_DIRECTION_: Set down the material from the line containing "You are a computer-use" through the line containing "Instruction: Open the", copying each line exactly.

#### DATA SHOWN

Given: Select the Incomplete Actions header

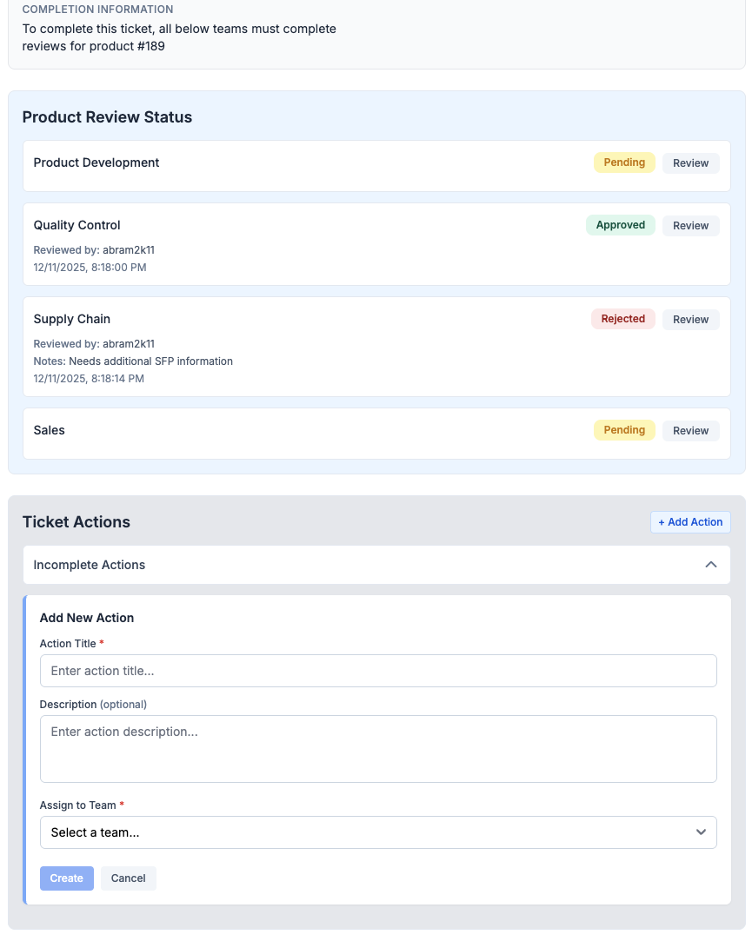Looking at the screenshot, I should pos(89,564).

########
#### DATA SHOWN

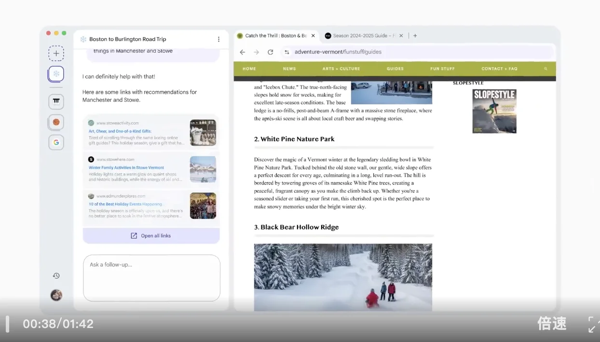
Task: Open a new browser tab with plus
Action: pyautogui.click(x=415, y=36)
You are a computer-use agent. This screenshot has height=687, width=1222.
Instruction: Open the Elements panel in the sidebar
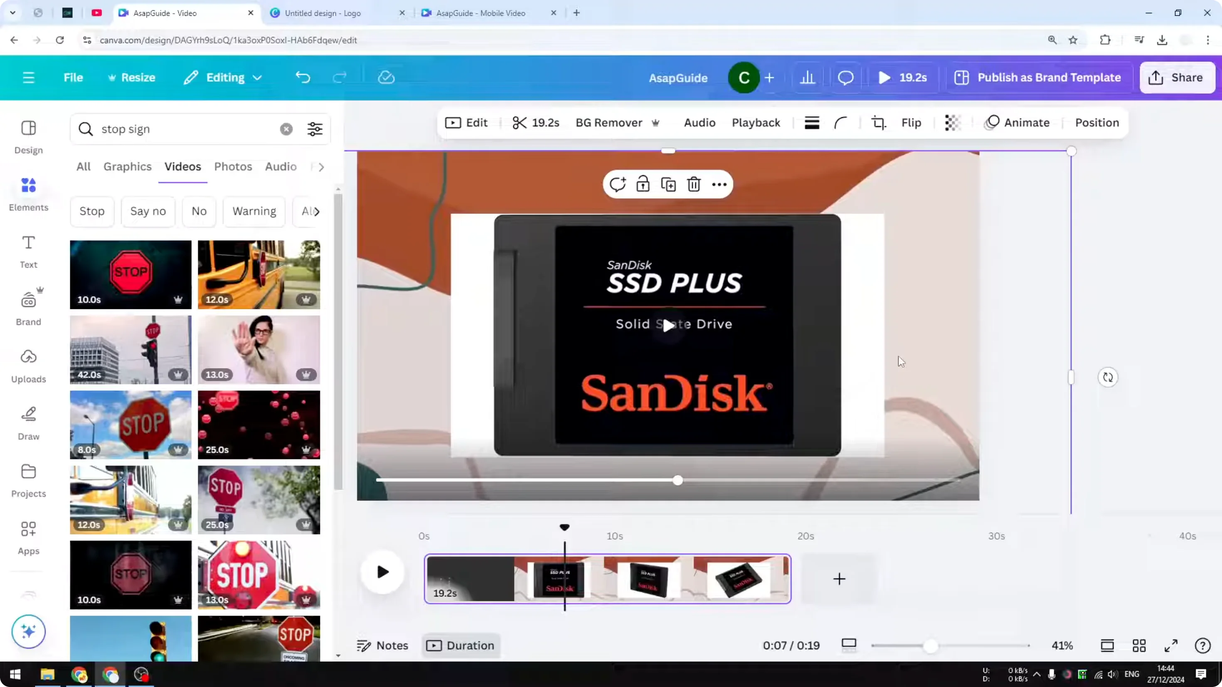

########

_EXERCISE ANSWER_:
You are a computer-use agent. This screenshot has height=687, width=1222.
Instruction: Open the Elements panel in the sidebar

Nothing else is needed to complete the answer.